** RECORD EXTRACTS follows **

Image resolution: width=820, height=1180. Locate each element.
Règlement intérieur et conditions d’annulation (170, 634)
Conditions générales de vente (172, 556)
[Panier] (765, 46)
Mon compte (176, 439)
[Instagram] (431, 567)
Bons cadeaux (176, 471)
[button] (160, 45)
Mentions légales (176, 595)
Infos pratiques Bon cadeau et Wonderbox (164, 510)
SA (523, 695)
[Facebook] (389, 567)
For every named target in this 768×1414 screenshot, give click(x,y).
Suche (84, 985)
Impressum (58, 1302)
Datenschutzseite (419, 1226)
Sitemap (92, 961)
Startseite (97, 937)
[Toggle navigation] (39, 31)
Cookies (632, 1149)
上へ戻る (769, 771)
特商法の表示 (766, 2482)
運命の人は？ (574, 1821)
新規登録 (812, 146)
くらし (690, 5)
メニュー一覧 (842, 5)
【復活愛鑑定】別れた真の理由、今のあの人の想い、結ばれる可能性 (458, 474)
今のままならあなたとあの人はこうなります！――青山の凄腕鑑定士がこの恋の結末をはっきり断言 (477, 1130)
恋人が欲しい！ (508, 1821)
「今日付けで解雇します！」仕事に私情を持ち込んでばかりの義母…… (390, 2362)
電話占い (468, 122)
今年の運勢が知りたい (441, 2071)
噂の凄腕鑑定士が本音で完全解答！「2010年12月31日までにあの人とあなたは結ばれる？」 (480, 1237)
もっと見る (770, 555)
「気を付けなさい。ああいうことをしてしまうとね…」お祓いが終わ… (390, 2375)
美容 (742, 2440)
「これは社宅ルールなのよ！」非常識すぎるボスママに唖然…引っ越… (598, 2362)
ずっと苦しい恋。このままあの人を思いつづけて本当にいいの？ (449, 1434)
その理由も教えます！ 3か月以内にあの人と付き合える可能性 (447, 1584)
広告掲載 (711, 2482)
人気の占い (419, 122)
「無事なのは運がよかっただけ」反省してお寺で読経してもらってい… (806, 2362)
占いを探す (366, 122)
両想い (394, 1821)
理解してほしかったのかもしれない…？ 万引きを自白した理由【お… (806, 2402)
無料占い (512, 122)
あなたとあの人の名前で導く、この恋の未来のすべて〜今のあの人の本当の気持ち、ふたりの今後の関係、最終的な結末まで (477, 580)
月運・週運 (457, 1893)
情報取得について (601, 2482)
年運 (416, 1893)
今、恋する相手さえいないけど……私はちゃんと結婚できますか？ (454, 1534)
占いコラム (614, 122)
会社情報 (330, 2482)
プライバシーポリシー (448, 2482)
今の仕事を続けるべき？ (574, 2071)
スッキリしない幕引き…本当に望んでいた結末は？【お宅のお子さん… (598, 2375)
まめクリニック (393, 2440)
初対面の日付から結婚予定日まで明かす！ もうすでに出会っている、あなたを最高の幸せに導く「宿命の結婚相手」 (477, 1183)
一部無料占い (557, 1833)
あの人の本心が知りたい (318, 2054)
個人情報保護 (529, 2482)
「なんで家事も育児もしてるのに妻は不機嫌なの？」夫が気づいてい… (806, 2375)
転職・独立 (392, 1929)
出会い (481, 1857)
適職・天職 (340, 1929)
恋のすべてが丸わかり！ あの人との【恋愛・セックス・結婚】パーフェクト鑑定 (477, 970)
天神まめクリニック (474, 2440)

** End of RECORD EXTRACTS **

TASK BRIEF: Give back the lines above exactly, from the one with "情報取得について (601, 2482)" through the last line.

WRITTEN SOLUTION:
情報取得について (601, 2482)
年運 (416, 1893)
今、恋する相手さえいないけど……私はちゃんと結婚できますか？ (454, 1534)
占いコラム (614, 122)
会社情報 (330, 2482)
プライバシーポリシー (448, 2482)
今の仕事を続けるべき？ (574, 2071)
スッキリしない幕引き…本当に望んでいた結末は？【お宅のお子さん… (598, 2375)
まめクリニック (393, 2440)
初対面の日付から結婚予定日まで明かす！ もうすでに出会っている、あなたを最高の幸せに導く「宿命の結婚相手」 (477, 1183)
一部無料占い (557, 1833)
あの人の本心が知りたい (318, 2054)
個人情報保護 (529, 2482)
「なんで家事も育児もしてるのに妻は不機嫌なの？」夫が気づいてい… (806, 2375)
転職・独立 (392, 1929)
出会い (481, 1857)
適職・天職 (340, 1929)
恋のすべてが丸わかり！ あの人との【恋愛・セックス・結婚】パーフェクト鑑定 (477, 970)
天神まめクリニック (474, 2440)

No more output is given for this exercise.